Our interest is in paths between pairs of vertices that go through at least one of a subset of the vertices known as beer vertices. Such a path is called a beer path, and the beer distance between two vertices is the length of the shortest beer path.
We show that we can represent unweighted interval graphs using 2n log n + O(n) + O(|B|log n) bits where |B| is the number of beer vertices. This data structure answers beer distance queries in O(log^ε n) time for any constant ε > 0 and shortest beer path queries in O(log^ε n + d) time, where d is the beer distance between the two nodes. We also show that proper interval graphs may be represented using 3n + o(n) bits to support beer distance queries in O(f(n)log n) time for any f(n) ∈ ω(1) and shortest beer path queries in O(d) time. All of these results also have time-space trade-offs.
Lastly we show that the information theoretic lower bound for beer proper interval graphs is very close to the space of our structure, namely log(4+2√3)n - o(n) (or about 2.9 n) bits.

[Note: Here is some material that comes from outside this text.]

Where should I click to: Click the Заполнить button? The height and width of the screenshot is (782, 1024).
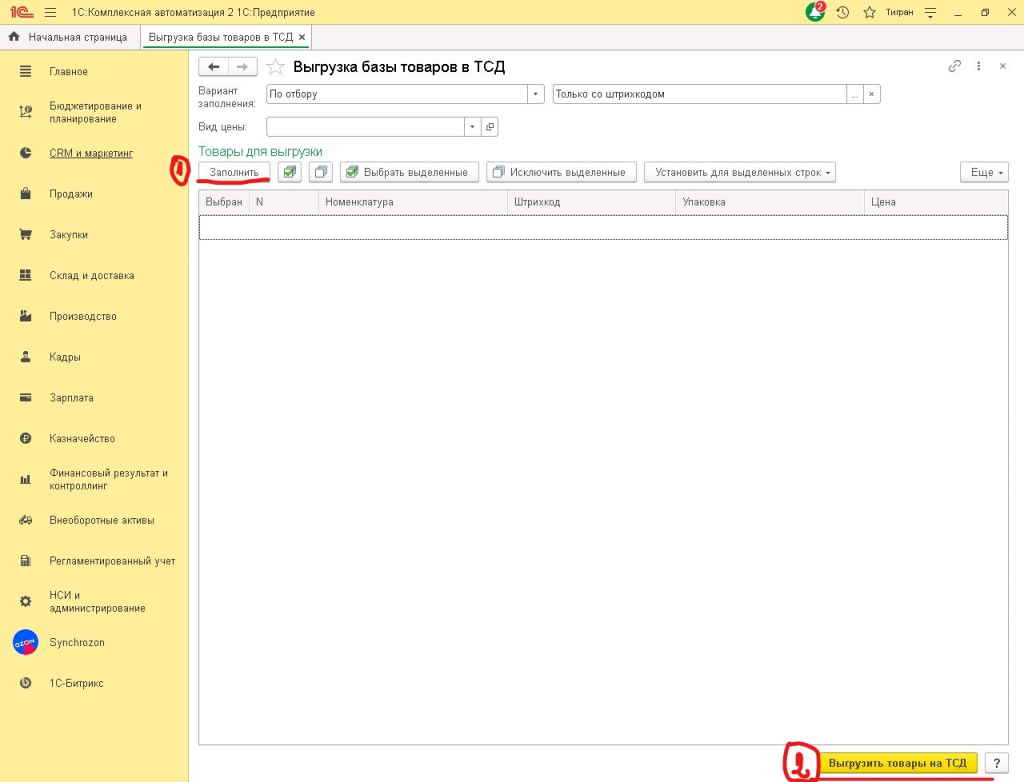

Rathish Das, Meng He, Eitan Kondratovsky, J. Ian Munro, Anurag Murty Naredla, and Kaiyu Wu. Shortest Beer Path Queries in Interval Graphs. In 33rd International Symposium on Algorithms and Computation (ISAAC 2022). Leibniz International Proceedings in Informatics (LIPIcs), Volume 248, pp. 59:1-59:17, Schloss Dagstuhl – Leibniz-Zentrum für Informatik (2022)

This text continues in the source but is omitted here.